Comment by dude123456
8 years ago
some of crapware can be avoided by using custom ROMs, but not all of it. For example: Qualcomm IZat location services and other location-based trustzone applets remain running even on custom ROMs.
8 years ago
some of crapware can be avoided by using custom ROMs, but not all of it. For example: Qualcomm IZat location services and other location-based trustzone applets remain running even on custom ROMs.
You seem to be quite familiar with Qualcomm, but do you know if there's anything similar in Mediatek SoCs? They do have assisted GPS ("A-GPS"/"EPO") but from the info I can find (including leaked very thorough datasheets and programming manuals), it does nothing more than downloading already-public ephemeris data from an FTP server periodically. I've also inspected the firmware, and there doesn't appear to be any traces of the TrustZone/Trustonic stuff that you mention is present for Qualcomm; AFAICS the only thing running on the main CPU cores is Android itself, the modem runs its own baseband firmware, and the GPS/WiFi/BT/FM combo chip (which is a physically separate part, accessed over a serial interface with no direct DMA capabilities) runs a third firmware. Any "secure boot" features in MTK SoCs are (fortunately?) not very secure, so it's all quite easy to inspect.
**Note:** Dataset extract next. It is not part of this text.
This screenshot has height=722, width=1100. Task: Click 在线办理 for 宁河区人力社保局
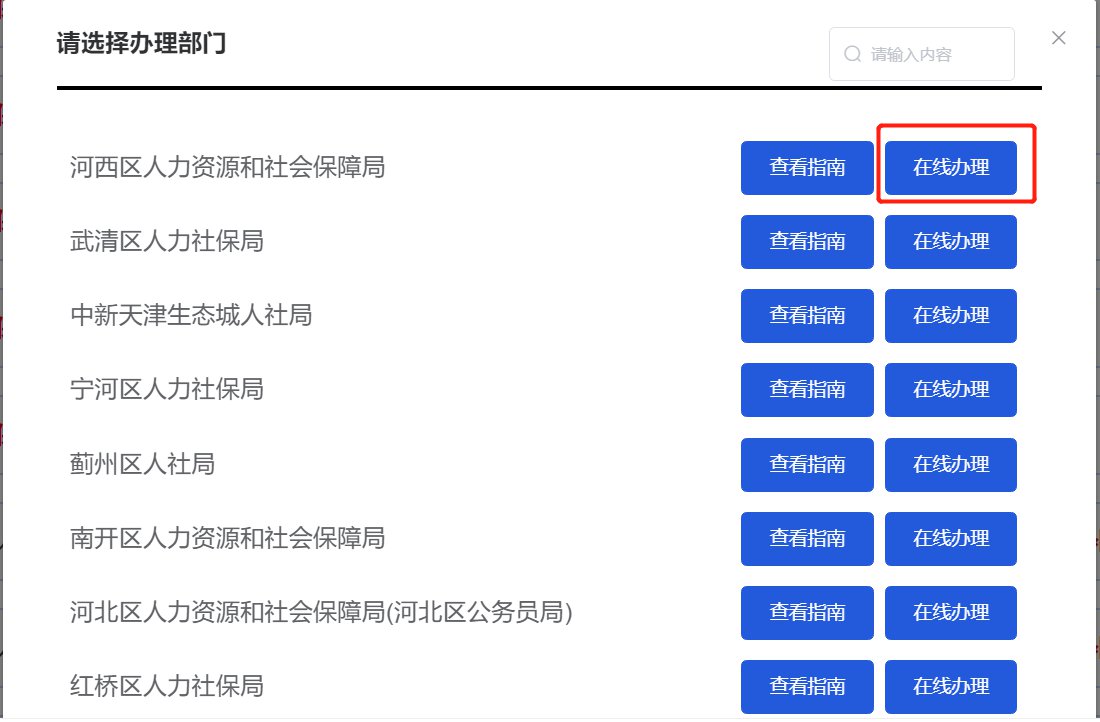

There's some bits of interesting info here:
https://github.com/cyrozap/mediatek-lte-baseband-re
https://postmarketos.org/blog/2018/04/14/lowlevel/
How is it sending the data though? if it's using mobile plans, wouldn't it be noticeable on the data usage plan? (or is it that manufacturers have agreements with carriers to not charge for it?)
> IZat location technologies use a network of cloud-based assistance servers that provide industry-leading location performance for any mobile device, on any network, in any environment.
https://www.qualcomm.com/products/izat
Location data is what, maybe 1kB per sample, including lots of overhead? 100 samples/day is 3MB/month. It's not going to affect your mobile data budget.
Some people do not have a mobile data plan. Using mobile data in such case would typically be rather expensive. Unexplained mobile data charges, however small, would raise questions.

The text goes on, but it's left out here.